DirtFish expanded operations into media ahead of the 2020 World Rally Championship season. Colin Clark, who had been a reporter for World Rally Radio and WRC All Live, joined the digital only venture for its launch, and the company announced a sponsorship deal with reigning 2019 WRC champion, Ott Tänak. David Evans, formerly rallying editor of Autosport and Motorsport News, joined the company within a few weeks.

In February 2022, the online rally results service ewrc-results.com became unavailable to access, citing financial circumstances hindering the website's viability. In a deal brokered by former Hyundai Team Principal, Andrea Adamo, DirtFish became a sponsor of EWRC which enabled the site to remain operational.

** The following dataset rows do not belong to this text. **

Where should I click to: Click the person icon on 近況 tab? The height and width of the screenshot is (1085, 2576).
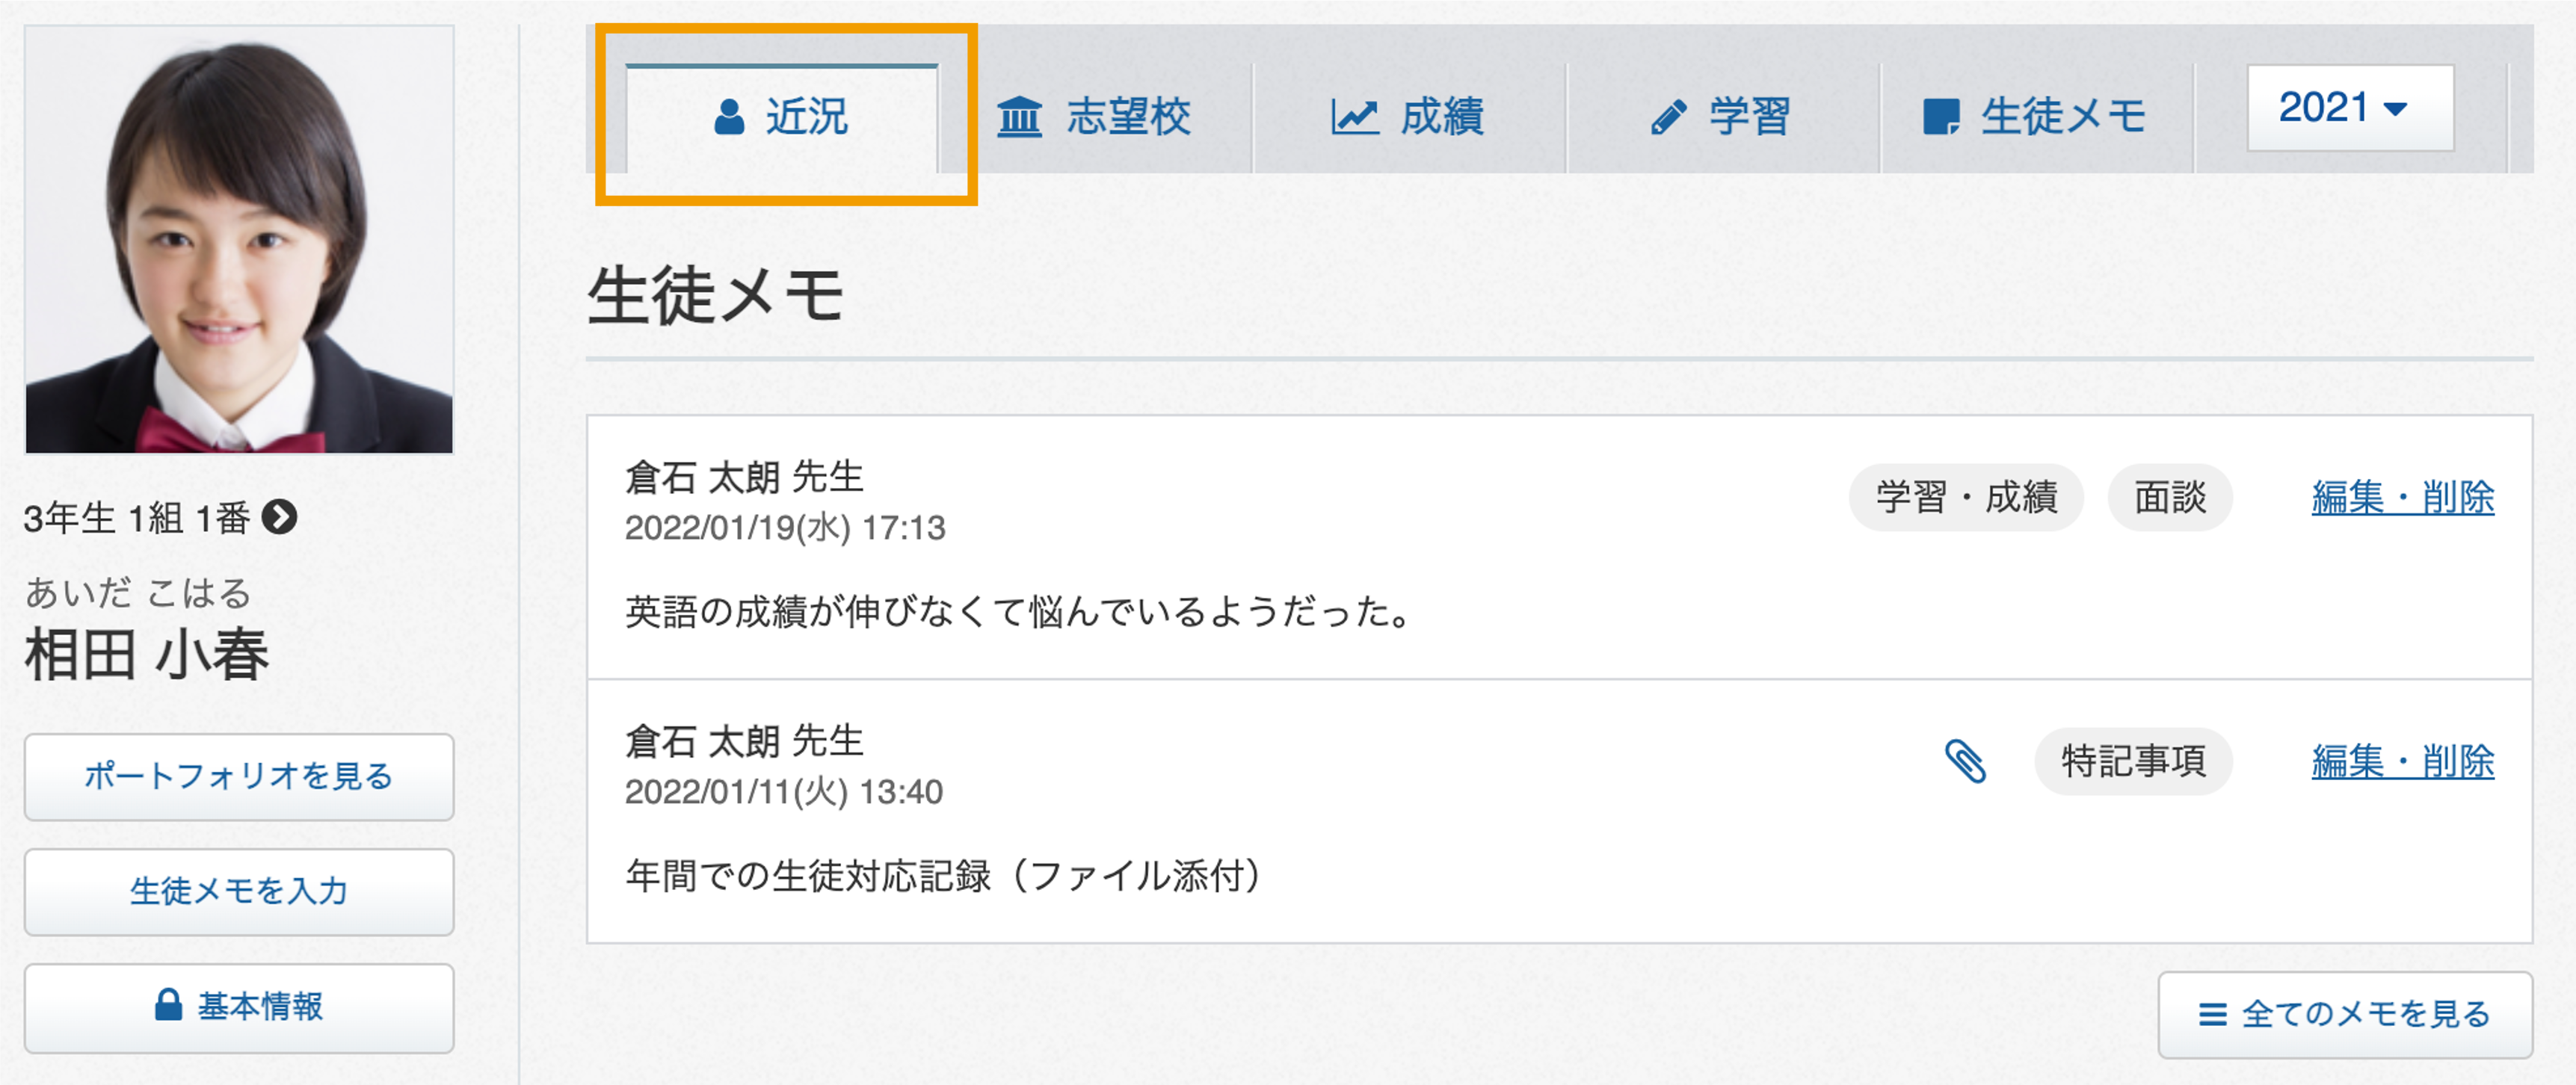point(729,117)
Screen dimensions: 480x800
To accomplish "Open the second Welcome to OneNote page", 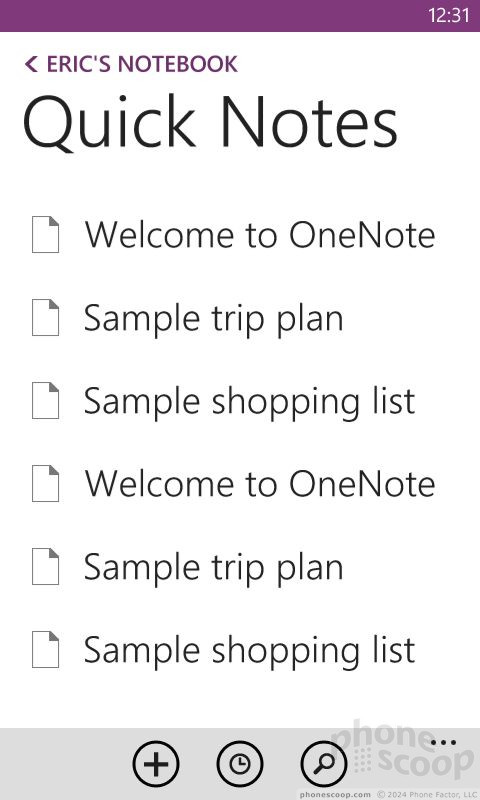I will tap(260, 484).
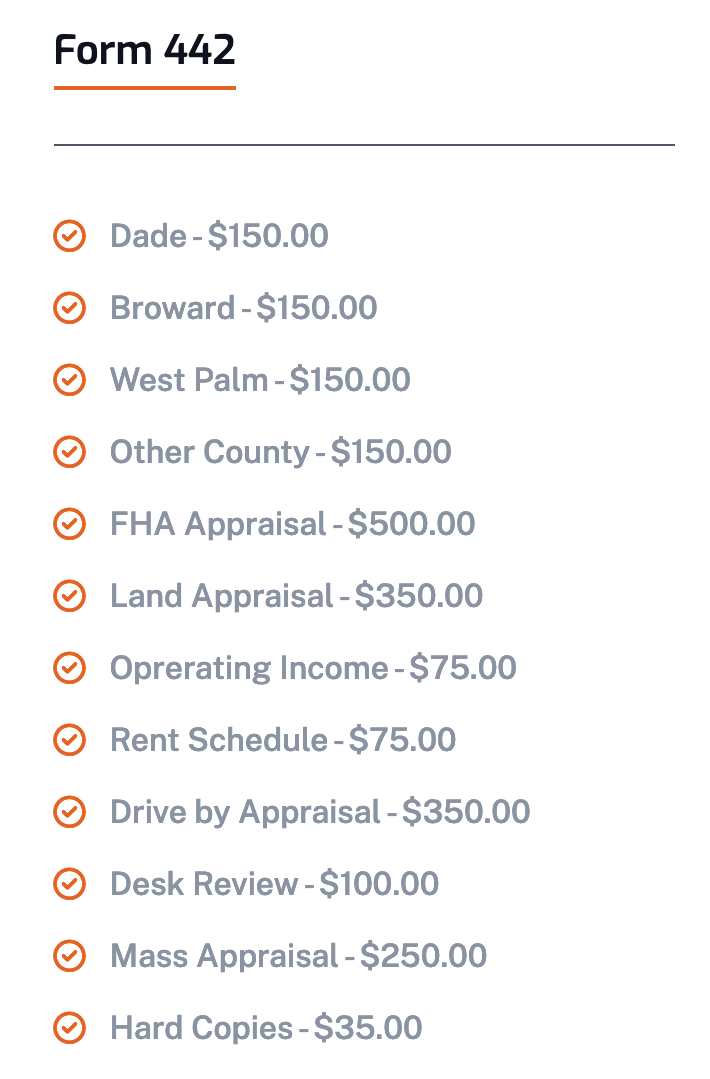Screen dimensions: 710x1079
Task: Click the check icon beside Oprerating Income
Action: point(69,668)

In 2024, the company acquired the rights to the media archive of Barry Hinchliffe Productions (BHP), covering international rallying events from the 1970s and 1980s. British TV presenter Steve Rider, who was both involved in the productions and the seller of the archive, made the public announcement in a video for Dirtfish media.

Alongside text news and feature articles on the company's website, the media output also includes a podcast called SPIN, The Rally Pod, featuring Clark, Evans and former Toyota Team Principal George Donaldson. The same personnel also live stream and report direct from WRC events.

== Women in motorsport ==
A Women in Motorsport summit was held at the Dirtfish complex for the first time in 2022 to coincide with International Women's Day and has been held annually since. In 2025, the summit moved to a larger venue in Tacoma to accommodate 350 on-site guests whilst live-streaming the event online to 400,000 viewers. Speakers have included Michèle Mouton, Pernilla Solberg, Emma Gilmour, Claire Williams and Becs Williams, with the Fédération Internationale de l'Automobile noting the significance of the event and regularly sending officials.

In 2025, a Dirtfish Women in Motorsport Driver Program was launched with two drivers receiving support in their motorsport activities: Michele Abbate, a circuit racer in the Americas, and Aoife Raftery, a rally driver competing in the European Rally Championship.

== Car collection ==
The owner of Dirtfish, Steve Rimmer, owns a large quantity of sports, classic and rally cars; some of which are based at the Dirtfish school with others being based in the United Kingdom. These include Group B WRC competition cars such as Lancia 037, Audi Quattro and Peugeot 205 GTI T16 and a rare Citroen BX 4TC. The collection has been on display at the LeMay Car Museum in Tacoma who called it 'the most iconic amazing collection of rally cars, maybe in the entire world'. The cars regularly make appearances in enthusiast media, and at events such as Goodwood Festival of Speed and Pebble Beach Concours.